アル=カウサル(アラビア語: الكوثر、”Abundance”「豊かさ」)は、クルアーンの第108章である。最も短い章であり、3つの節から成る。Kauthar という単語は、ك – ث – ر (k – th – r)という三文字語根から派生したもので、”数が増えること、数で勝ること、頻繁に起こること、富や子供たちに誇りを示すこと、豊かであること、豊富であること “という意味を持つ。Kawthar という形自体は、「豊かさ、多さ」を意味する集約的な非言語名詞。クルアーンではこの章にのみ登場する語である。預言者に後継者として宗教を守る息子のないことを嘲笑した信仰なき者たちへの応答という意味合いも含まれている。
96. CLOT (al-‘Alaq)
ٱلكَوْثَر【アラビア語】
潤沢(豊穣)アル=カウサル 朗読音声
潤沢(豊穣)アル=カウサル【日本語訳】
慈悲あまねく、慈悲深いアッラーの御名において。
1 本当にわれらは、あなたに豊穣を与えている。 2 それゆえあなたの主に礼拝し、(犠牲としてささげる家畜を) 屠りなさい。 3 あなたを憎む者は、きっと断たれるだろう。
潤沢(豊穣)アル=カウサルについての解説
これはクルアーンの中で最も短い章であり、わずか3節から成っている。マッカで啓示された。タイトルは最初の節から取られている。アル・カウサルとは、楽園を流れる川の名前で、その水は神を敬うムスリムだけのものである。

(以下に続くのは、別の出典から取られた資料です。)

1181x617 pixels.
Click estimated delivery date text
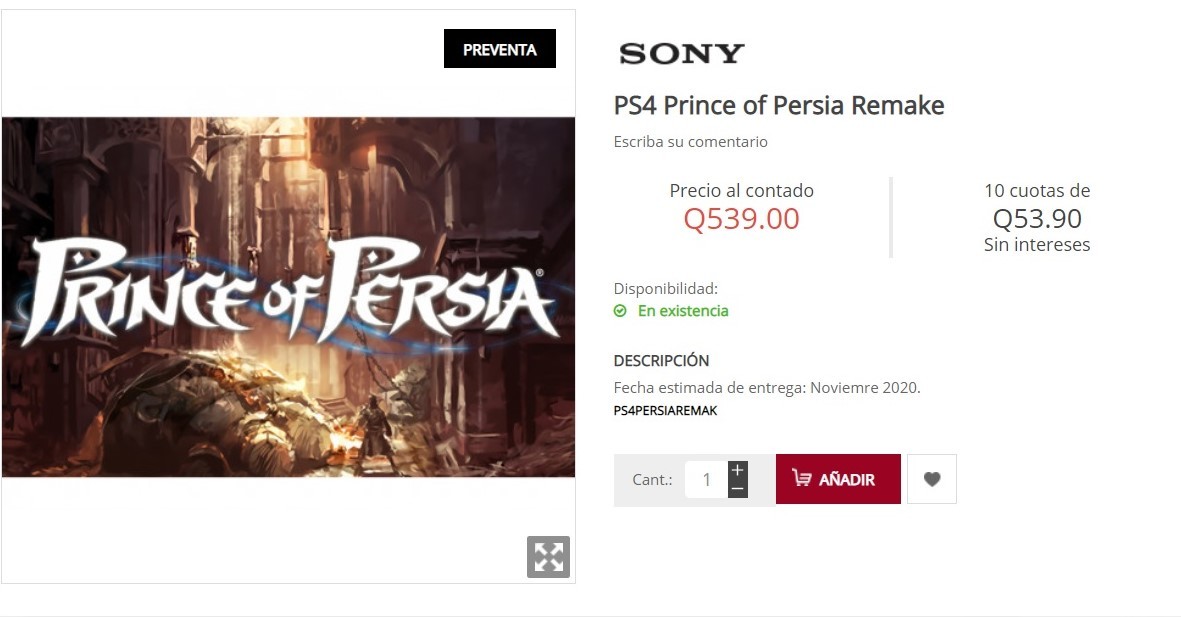tap(767, 388)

真理を拒む者たちは、預言者ムハンマドには息子がなく、イスラーム教は後を継ぐ者もいないと嘲笑していた。しかし、クルアーンによれば、現世でも来世でも、将来の希望から断ち切られたのは、実は預言者の敵対者たちであり、預言者は神から潤沢を授かったのである。
この章が啓示された当時、預言者はマッカでクライシュの厳しい反発に直面していた。彼の呼びかけに応じる者はほんの一握りだった。その困難な時に、この章は預言者とムスリムへの希望のメッセージとなった。

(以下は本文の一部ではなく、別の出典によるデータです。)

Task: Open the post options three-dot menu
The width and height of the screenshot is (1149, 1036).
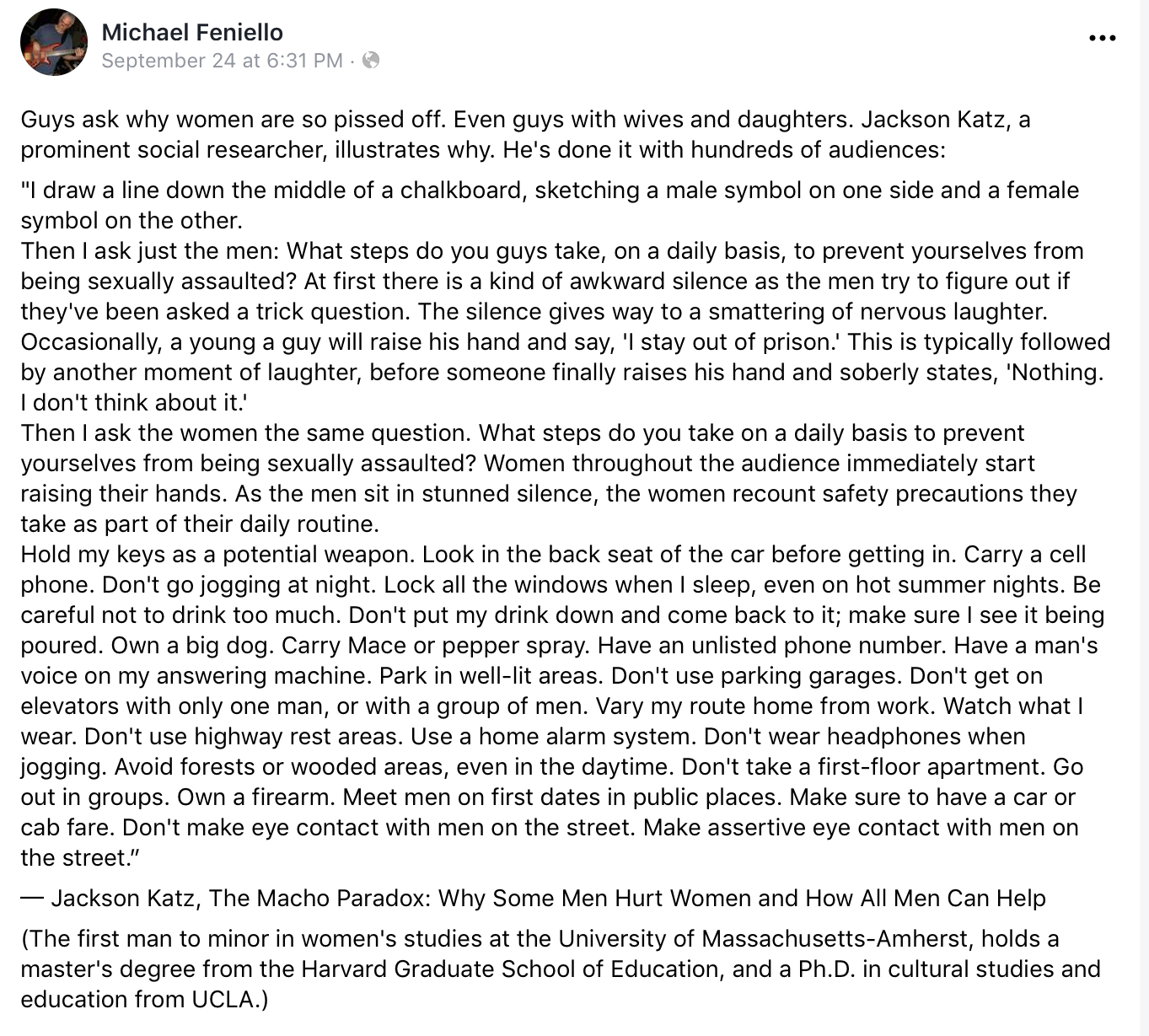Action: pos(1103,38)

預言者ムハンマドは、すべての人を真理へと導くという純粋な使命を担って生まれた。現在の世では、これは最も困難な課題である。だから、この使命のために、彼はすべてを放棄しなければならなかった。彼は自身の住む地域社会から孤立した。経済的な立場は台無しになった。子供たちの未来は暗くなった。数人を除いて、誰も彼を支援しなかった。
しかし、このような非常に落胆させられる状況下で、彼は全能の神から『われはあなたに豊かさを与えた』、すなわちあらゆる種類の最高の成功(ここで言う kawthar とはkhayr kathirのこと)を与えられた。クルアーンのこの予言は、後年、文字通りに実現している。
この約束は、預言者に従う者たちにもある程度適用された。彼らもまた、預言者とその仲間と同様に神聖な宗教の大義のために立ち上がるのであれば、『良いことの豊かさ』があるのである。この『豊かさ』は、現世から来世にまで及ぶ。それは尽きることがない。
冒頭に示した通り「カウサル」には複数の意味がある。偶像を奉ずる人々は、預言者を「アブタル」と呼び、彼には息子がおらず、よって誰からも忘れ去られるだろうと暗に揶揄した。しかし現実には、彼の名前は日に5回ムアッズィンたちの礼拝の時刻を知らせるアザーンのたびに世界各地において声高く唱えられるようになった。
PLENTY (al-Kawthar) 【英語訳】
In the name of God the Gracious, the Merciful.
1 We have given you plenty. 2 So pray to your Lord and sacrifice. 3 He who hates you is the loser.